Table of Contents
Overview
High performance computing depends heavily on high quality numerical libraries and carefully assembled software stacks. For most practical workloads, performance comes not from hand written loops, but from calling well optimized, often vendor tuned, building blocks. Understanding what these libraries provide, how they fit together, and how they are delivered on HPC systems is essential for productive work on clusters.
This chapter focuses on the role of numerical libraries and software stacks in HPC, how they are organized on clusters, and what you need to know to choose and use them effectively without becoming a library developer yourself.
Why Numerical Libraries Matter
Many scientific and engineering problems reduce to a small number of core numerical kernels. Examples include solving linear systems, computing eigenvalues, performing Fourier transforms, and optimizing nonlinear functions. These kernels are difficult to implement efficiently, especially on modern heterogeneous systems with deep memory hierarchies, vector units, and complex interconnects.

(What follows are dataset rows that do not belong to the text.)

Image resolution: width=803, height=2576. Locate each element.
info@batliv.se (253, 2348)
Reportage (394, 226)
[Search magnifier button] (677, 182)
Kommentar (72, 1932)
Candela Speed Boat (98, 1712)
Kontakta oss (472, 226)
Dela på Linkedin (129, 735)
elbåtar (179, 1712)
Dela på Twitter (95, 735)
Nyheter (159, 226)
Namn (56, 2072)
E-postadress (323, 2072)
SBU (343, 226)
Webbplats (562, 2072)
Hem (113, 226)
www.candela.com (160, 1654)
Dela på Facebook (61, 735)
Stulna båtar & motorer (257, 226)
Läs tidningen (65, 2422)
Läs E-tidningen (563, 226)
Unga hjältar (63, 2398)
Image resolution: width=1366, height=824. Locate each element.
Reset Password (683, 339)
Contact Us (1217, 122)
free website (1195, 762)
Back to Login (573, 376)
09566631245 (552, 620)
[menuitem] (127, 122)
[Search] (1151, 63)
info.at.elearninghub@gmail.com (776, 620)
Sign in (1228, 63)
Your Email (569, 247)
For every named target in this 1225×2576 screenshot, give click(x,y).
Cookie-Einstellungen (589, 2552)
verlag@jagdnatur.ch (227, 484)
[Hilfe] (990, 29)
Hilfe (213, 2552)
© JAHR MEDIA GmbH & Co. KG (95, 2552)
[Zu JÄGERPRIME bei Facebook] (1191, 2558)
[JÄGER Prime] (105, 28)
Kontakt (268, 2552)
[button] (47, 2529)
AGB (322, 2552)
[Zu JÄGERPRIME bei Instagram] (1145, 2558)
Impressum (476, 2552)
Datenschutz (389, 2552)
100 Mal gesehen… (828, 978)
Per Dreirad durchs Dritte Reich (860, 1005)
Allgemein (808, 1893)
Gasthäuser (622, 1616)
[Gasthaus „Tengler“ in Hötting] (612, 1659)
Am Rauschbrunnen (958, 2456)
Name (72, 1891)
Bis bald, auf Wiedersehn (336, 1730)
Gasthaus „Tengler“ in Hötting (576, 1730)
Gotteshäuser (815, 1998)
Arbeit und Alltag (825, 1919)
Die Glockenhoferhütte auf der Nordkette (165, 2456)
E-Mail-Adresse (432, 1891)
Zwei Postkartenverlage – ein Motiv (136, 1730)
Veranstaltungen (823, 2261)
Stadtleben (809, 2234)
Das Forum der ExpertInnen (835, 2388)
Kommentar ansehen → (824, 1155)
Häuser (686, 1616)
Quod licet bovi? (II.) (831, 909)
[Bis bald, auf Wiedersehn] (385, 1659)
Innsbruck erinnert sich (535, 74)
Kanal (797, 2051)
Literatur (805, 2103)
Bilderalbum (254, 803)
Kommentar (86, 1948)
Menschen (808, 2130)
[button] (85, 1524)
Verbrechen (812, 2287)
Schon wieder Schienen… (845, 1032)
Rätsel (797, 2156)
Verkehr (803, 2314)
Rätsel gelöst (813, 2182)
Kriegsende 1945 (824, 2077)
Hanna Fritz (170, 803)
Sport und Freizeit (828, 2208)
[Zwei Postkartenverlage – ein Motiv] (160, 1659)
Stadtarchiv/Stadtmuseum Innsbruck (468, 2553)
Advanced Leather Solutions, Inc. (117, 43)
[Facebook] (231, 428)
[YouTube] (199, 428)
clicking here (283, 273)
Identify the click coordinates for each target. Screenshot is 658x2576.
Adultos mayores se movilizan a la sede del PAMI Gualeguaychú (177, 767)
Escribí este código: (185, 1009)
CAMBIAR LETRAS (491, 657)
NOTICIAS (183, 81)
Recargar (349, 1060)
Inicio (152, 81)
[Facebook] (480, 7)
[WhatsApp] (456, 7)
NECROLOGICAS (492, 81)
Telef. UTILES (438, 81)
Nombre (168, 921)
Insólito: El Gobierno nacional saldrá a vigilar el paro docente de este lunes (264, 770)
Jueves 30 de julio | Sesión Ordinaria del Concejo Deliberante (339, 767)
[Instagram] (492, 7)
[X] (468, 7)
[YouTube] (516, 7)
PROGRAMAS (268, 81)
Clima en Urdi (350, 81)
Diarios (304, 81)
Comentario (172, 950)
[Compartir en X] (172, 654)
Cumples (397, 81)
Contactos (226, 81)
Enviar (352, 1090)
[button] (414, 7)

Instead of coding these algorithms from scratch, HPC applications typically rely on numerical libraries that offer:
- Carefully designed algorithms that are numerically stable and robust.
- Implementations optimized for specific CPUs, GPUs, and interconnects.
- Standardized interfaces so that code written decades ago still works with modern implementations.
The central idea is to separate "what" you want to compute from "how" it is executed. Your code calls a function, for example dgemm for matrix multiplication, and a tuned implementation performs the operation efficiently on the hardware you are using.
In HPC, you should almost never implement basic numerical kernels yourself. Always search for an appropriate library first.
Building Blocks of an HPC Software Stack
On an HPC cluster, numerical libraries are not isolated pieces that you download ad hoc. They are integrated into a software stack that typically includes:
- One or more compiler suites.
- Math and communication libraries that match each compiler and hardware platform.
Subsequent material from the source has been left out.